While the performance of Akshay Kumar is commendable, there is nothing great as far as other actors are concerned. In fact, performance of the Iraqi Major and some of the key employees of company looked amateurish. In a movie showcasing a war and related trauma, there is enough scope for good cinematography and creative editing. This has not been properly utilized. Emotions are not presented and captured in a manner that can impress the viewers.

With all these flaws, this movie is a one-time watch because of the relevance of the theme. An ordinary Indian living in India cannot imagine the trauma of a person who is stranded in a politically unstable and war-torn alien country.  He may not know how in such situations people react, governments respond and relationships mend or break. Therefore, apart from the patriotic spirit the movie possibly invoke, it would also give an insight to the larger sociological context in which migrant populations live and cope up across the world.  

My uncles, though very disappointed as they arrived back in India leaving their job and possessions in Kuwait, decided to join back in their jobs in the state government. Meanwhile the news of the withdrawal of Iraqi forces reached and they got ready to leave to their Canaan land. They went back, lived there for many years, and earned so much to fulfil their dreams to become a respectable, affluent gulf returnee in the God’s own country to live in peace and self-respect. In the end, US had the last laugh!
                                                               © Sibichen K Mathew.   Views are personal.


  1. Reading great reviews of this. A must watch for me now.

  2. Wonderful analysis and critique!

  3. I loved the movie and agree with the flaws you have pointed out...
    But your uncles? really? wow...

    Cheers, Archana -

    1. Though the ordeal was quite unpleasant, they got compensation for what they lost.

  4. I am reading good things about the movie everywhere eoth yours being as real as it can get! Yes,it's hard for us to feel the trauma of those who were stranded there and experienced that uncertainty.Glad that your uncles returned home safe.:)

  5. Wonderful analysis and well researched article.

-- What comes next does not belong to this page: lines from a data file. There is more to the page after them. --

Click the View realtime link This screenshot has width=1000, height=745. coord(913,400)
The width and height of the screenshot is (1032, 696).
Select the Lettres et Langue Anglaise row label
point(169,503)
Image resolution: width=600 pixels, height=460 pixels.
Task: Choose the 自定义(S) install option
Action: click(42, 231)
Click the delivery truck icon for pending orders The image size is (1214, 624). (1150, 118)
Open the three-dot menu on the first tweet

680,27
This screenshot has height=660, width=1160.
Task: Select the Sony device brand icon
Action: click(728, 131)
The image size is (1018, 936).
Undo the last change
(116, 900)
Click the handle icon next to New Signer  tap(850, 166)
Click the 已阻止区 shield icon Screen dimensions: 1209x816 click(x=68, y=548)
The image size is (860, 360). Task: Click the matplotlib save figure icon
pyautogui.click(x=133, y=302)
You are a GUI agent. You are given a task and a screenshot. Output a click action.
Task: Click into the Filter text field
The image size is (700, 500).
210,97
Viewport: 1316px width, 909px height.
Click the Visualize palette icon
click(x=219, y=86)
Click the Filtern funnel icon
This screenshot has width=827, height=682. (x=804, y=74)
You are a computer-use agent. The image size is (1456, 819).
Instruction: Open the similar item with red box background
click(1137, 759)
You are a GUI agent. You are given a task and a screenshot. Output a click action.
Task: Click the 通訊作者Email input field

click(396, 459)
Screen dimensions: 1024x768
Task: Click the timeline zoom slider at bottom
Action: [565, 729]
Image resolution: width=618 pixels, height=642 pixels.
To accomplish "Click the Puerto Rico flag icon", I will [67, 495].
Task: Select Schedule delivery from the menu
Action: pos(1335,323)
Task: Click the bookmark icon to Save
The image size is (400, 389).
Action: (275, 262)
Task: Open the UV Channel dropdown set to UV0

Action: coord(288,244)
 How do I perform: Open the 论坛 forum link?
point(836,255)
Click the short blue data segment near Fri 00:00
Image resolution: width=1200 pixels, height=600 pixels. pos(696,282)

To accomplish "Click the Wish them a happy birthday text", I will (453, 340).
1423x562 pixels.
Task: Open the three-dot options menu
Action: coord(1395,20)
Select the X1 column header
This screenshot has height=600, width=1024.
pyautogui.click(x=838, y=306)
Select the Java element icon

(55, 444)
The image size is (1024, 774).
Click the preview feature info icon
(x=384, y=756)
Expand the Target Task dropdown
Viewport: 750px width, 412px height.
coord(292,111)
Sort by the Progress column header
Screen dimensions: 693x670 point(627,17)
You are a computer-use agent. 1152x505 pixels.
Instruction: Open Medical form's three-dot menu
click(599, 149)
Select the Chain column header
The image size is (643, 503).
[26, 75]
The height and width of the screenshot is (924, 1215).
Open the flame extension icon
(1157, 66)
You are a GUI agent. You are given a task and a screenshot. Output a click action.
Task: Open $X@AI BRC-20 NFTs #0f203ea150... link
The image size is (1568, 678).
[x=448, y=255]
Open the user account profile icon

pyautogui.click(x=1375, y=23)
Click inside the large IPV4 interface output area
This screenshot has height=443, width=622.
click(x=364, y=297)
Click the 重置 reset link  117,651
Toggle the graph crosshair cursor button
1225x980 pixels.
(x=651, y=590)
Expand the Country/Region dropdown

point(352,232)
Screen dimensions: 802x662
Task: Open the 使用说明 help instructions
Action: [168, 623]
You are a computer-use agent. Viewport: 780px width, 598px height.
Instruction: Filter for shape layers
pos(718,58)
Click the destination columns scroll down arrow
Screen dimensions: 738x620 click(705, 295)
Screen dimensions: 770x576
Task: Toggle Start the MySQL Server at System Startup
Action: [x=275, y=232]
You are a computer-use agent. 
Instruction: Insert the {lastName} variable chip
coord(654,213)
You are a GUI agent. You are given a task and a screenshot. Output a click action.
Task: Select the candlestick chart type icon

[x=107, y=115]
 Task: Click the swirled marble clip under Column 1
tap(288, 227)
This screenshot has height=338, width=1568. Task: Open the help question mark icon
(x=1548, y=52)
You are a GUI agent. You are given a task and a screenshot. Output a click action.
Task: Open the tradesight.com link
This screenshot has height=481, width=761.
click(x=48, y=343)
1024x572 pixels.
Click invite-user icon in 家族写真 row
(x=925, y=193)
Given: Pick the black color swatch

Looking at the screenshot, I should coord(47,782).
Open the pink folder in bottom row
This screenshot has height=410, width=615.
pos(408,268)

  6. I loved the way you analysed the movie with facts, Sir! My father was in Saudi Arabia at that moment when US troops attacked Iraqi army from Saudi. He was also absolutely critical about the movie. But what I loved about the movie was the fact that it showcased the power of unity and perseverance. Our people have become so critical that they have forgotten that we belong to the same soil. And such movies do help bring in that consciousness in some at the ground level. Glad to have dropped by to read your critical review. Sharing!